The woman at the well was a truth-seeker. She came to the well at noon. In Jesus’ time, it was a women’s duty to draw water from well; they usually draw water in the morning and in the evening. The well was a daily social gathering place, –talking, meeting, exchanging gossips. We know from the Bible that many of the biblical figures met their spouses at the well: Jacob met Rachel at the well, Abraham’s servant met Rebecca, who became his master’s wife, Moses met Zipporah at the well. The well was a social gathering place, busy and noisy.
This Samaritan woman came to the well at noon, avoiding a crowd. Socializing was not the purpose for her coming to the well but for the source where she thought she could quench her thirst for truth. Well signifies the truth, the source of life, the living Word of God. Samaritan woman asked Jesus whether he is greater than Jacob who had given Samaritans the well from which they had been drawn water, truth, from generation to generation, but still thirsty. She asked Jesus whether he has the better one. To that, Jesus replied in vs. 13 -14, “Everyone who drinks this water will be thirsty again, but whoever drinks the water I give them will never thirst. Indeed, the water I give them will become in them a spring of water welling up to eternal life.” She immediately responded with enthusiasm in verse 15, “Sir, give me this water so that I won’t get thirsty and have to keep coming here to draw water.”

## Provided data
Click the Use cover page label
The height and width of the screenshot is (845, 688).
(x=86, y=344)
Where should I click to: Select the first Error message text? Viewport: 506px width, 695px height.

## The exercise
Write the next part of the reflection on the Samaritan woman at the well, picking up after its final sentence. The listing has no connection to the passage about the woman at the well.

## Answer to this problem
Traditionally, people interpret this verse as that she understood the water Jesus offered to give in a physical sense, but when we note that Jesus did not have any water with him to give anyone, it is troublesome to understand that she asked for water from him in a physical sense. She did not ask where the water was, either. She did not ask for water in a physical sense. She asked for the water that could quench her spiritual hunger. She never knew any truth that will quench her thirst for the truth. That was why she was ready to accept anything that will satisfy her soul without knowing who Jesus was.
The conversation goes on to the meaning of true worship: she asked the question about the truth between her religious truth she had as a Samaritan and Jewish claim to the truth. Jesus answered her question that Samaritan worship what they do not know, but Jews worship what they know. In other words, Jesus specifically told her that salvation is from the Jews; he was not saying that all religions have truth in their own way. Jesus finally revealed to her that he was the Messiah who has the answer to the sins of the world, to the world that is perishing.
Nicodemus came to Jesus at night. This Samaritan woman came to well at noon. Unlike the respected rabbi, Nicodemus, who came to Jesus at night and departed still doubting, this Samaritan woman met Jesus in broad daylight and departed a true believer. She became an evangelist to bring people to Christ. If we are true believers, we cannot help but bringing people to Christ. Amen and Amen!!!